I'm not sure I agree that water won't present a major problem in the near future. Here in the Southwest riparian rights are a serious issue. Los Angeles exists because it draws water from distant states. In Texas, folx along the upper Colorado River (no not the BIG Colorado River to the west) start siphoning off water (esp farmers) so by the time it reaches south Texas there's little left and you run into desert. Same with the Rio Grande.

The demand for water is increasing across the U.S., especially on the east and west coasts. Clean water is a continuing issue. Building over aquifers is problematic. Desalination is going nowhere fast. We're currently seeing food riots in developing countries. Perhaps water riots will be next.

TallDave | July 19, 2008, 7:15pm | #

Do the Ehrlichs have a book about how to make a career out of making crap up, or did they just let Al Gore have a franchise?

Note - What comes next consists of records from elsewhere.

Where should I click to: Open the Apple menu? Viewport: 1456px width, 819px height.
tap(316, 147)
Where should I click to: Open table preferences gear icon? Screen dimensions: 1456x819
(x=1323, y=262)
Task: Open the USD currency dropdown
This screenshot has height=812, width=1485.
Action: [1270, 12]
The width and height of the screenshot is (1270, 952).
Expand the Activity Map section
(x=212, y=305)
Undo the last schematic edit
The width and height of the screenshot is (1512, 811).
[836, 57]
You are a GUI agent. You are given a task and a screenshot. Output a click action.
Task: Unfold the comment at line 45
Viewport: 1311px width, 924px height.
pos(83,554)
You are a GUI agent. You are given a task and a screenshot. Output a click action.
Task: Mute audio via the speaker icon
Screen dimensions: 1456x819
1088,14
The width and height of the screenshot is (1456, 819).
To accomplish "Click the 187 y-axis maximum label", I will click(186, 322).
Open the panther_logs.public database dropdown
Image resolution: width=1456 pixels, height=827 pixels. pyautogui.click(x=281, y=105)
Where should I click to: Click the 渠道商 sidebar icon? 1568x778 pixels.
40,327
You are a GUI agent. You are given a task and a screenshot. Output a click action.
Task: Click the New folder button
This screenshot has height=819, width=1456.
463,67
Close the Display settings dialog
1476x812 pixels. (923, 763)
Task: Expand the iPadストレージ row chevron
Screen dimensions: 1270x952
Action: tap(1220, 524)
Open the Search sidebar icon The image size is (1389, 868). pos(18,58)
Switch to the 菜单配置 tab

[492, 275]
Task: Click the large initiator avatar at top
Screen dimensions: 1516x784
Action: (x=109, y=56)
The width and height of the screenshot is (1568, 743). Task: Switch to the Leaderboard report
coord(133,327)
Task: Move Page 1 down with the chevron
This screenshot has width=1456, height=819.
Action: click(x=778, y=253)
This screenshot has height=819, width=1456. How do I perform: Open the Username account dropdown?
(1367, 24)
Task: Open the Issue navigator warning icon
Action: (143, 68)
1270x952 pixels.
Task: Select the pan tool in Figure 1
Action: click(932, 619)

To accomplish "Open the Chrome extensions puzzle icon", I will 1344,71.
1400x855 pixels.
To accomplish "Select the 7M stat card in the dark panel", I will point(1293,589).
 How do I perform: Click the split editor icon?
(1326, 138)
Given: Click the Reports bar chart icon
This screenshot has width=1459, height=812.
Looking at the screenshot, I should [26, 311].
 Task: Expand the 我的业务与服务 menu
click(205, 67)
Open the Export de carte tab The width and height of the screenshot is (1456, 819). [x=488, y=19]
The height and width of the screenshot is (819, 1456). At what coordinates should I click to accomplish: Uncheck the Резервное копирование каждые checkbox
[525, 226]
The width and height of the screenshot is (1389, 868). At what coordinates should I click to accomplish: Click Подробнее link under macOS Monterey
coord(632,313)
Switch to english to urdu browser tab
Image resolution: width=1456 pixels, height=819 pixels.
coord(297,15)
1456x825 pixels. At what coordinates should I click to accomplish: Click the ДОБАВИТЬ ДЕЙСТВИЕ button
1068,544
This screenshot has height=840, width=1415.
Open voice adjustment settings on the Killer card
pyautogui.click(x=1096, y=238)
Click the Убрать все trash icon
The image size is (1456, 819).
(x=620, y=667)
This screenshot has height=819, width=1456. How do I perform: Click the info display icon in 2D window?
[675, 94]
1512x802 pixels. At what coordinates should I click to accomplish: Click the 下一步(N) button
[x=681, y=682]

Hey, no way dude, they're not even in the same class. Ehrlich may have been an earlier doomsayer, but he wasn't able to make $100M+ on the basis of his scaremongering.

No, the Goracle stands alone at the top of Mount Doom, dancing in a huge pile of money.

TallDave | July 19, 2008, 7:18pm | #

America has a twentieth of the population and uses produces half the electricity

Fixed that for ya.

Do you really think China, India and the exComs are going to be any more enlightened?

Apparently "enlightened" is now a synonym for sitting in the dark because you don't use electricity.

As long as freedom equals things and not ideas the humans are in for it.

You mean, as long as people want to have enough to eat and not be cold and have nice things? That's forever. And harnessing that desire via capitalism has done more good for more people than could have been imagined a century or two ago.

TallDave | July 19, 2008, 7:21pm | #

Desalination is going nowhere fast.

That's because there's no demand for it. It's still cheaper to pump it out of the ground. When that stops being the case, countries start massive desalinization plants. Most of it, amusingly, is in Saudi Arabia.

http://en.wikipedia.org/wiki/Desalination

Guy Montag | July 19, 2008, 7:35pm | #

So, lemmie get this straight. The global disaster crowd is talking about crap that may never happen, but their legions of Romance Language Majors and City Managers (sorry, redundant) are the best people to run things and need to be in charge before something bad happens?

How is this different from Communism?

How is this different from the enviro-fundies* and Global Climate Change promoting Communism as the solution?

I fail to see a difference, or even a distinction.

*I can not claim credit for the phrase. Pretty sure someone else wrote it online before me, but I do not remember who.

oleg | July 20, 2008, 10:58am | #

While a massive reduction in biodiversity would be a tragedy, at least some researchers don't believe that biodiversity losses pose an existential threat to humanity.

Great news! Finally we found a reason not to save biodiversity. Hurray!